The Unreal Life of Sergey Nabokov by Paul Russell
Sergey Nabokov was born into a wealthy family in pre-communists Russia. His father was a respected member of the government. His older brother would grow to become the brilliant writer, Vladimir Nabokov. While enjoying a luxurious lifestyle in Russia, Sergey grew up in the shadow of his older brother. As Sergey matured into puberty, it became apparent that he was gay and a bit of a dandy, which, as far as his family was concerned, pushed him deeper into the shadow cast by Vladimir.

Both brothers were forced to flee their mother Russia when the Bolshevik revolution brought the communists to power. They traveled to England where they received an education at Cambridge University, and then settled in Paris. Sergey became known to the artist crowd of pre-war Europe, hobnobbing with Gertrude Stein and Alice B. Toklas, Picasso, Diaghilev, Stravinsky, Magnaus Hirschfield, and Nijinsky. But as his finances dwindled, Sergey became more and more desperate, turning to opium for a bit of comfort and living off the generosity of men. As war with Germany loomed, Vladimir fled to the United States while Sergey ended up in isolation in war-torn Berlin. Sergey died after spending two years in a Nazi concentration camp for the crime of being gay and for speaking out against the Nazi regime.


Songs For The New Depression by Kergan Edwards-Stout
This story compiles three snapshots in the life of Gabe, a gay man with a troubled soul, biting wit, and razor sharp tongue. Each snapshot—near death, middle age, young teen—focuses on his relationship with his love interest during that fragment of his life.

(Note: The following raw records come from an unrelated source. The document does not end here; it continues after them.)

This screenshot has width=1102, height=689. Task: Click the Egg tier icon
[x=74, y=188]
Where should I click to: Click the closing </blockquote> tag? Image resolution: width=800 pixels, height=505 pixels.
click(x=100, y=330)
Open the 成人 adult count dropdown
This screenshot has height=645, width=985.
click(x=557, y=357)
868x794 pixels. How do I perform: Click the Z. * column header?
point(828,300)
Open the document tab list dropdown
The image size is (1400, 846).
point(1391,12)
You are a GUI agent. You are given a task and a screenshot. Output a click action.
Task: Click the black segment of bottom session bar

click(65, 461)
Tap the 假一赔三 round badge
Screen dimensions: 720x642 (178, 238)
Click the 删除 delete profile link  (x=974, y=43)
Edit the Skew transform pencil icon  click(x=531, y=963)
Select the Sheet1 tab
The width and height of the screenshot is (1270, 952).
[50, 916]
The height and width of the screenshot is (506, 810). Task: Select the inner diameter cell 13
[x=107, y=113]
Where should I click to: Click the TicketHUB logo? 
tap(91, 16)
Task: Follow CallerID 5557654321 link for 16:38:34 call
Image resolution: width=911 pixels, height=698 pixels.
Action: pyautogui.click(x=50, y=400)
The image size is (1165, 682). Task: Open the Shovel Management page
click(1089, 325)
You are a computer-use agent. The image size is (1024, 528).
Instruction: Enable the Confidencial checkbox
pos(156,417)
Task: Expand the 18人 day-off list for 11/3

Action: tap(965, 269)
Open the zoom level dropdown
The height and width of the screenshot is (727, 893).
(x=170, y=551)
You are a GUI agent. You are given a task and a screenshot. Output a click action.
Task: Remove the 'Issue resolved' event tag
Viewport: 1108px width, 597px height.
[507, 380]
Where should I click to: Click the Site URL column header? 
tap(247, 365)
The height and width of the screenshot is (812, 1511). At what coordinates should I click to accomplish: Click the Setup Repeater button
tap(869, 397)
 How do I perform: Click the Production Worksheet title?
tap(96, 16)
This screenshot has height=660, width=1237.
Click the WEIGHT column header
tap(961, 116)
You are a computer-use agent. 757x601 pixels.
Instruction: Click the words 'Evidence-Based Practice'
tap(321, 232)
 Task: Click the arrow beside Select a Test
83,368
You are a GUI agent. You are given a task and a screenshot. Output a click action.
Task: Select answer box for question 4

Gabe is a man who, because of a sexual-bullying incident during his early years, has built up strong, thick walls around his heart, and uses his cutting wit to keep people at a distance, even though he craves love and affection. Completely self-absorbed, he is also a man that during the beginning of the AIDS epidemic, was changing sexual partners as often as he was changing his socks.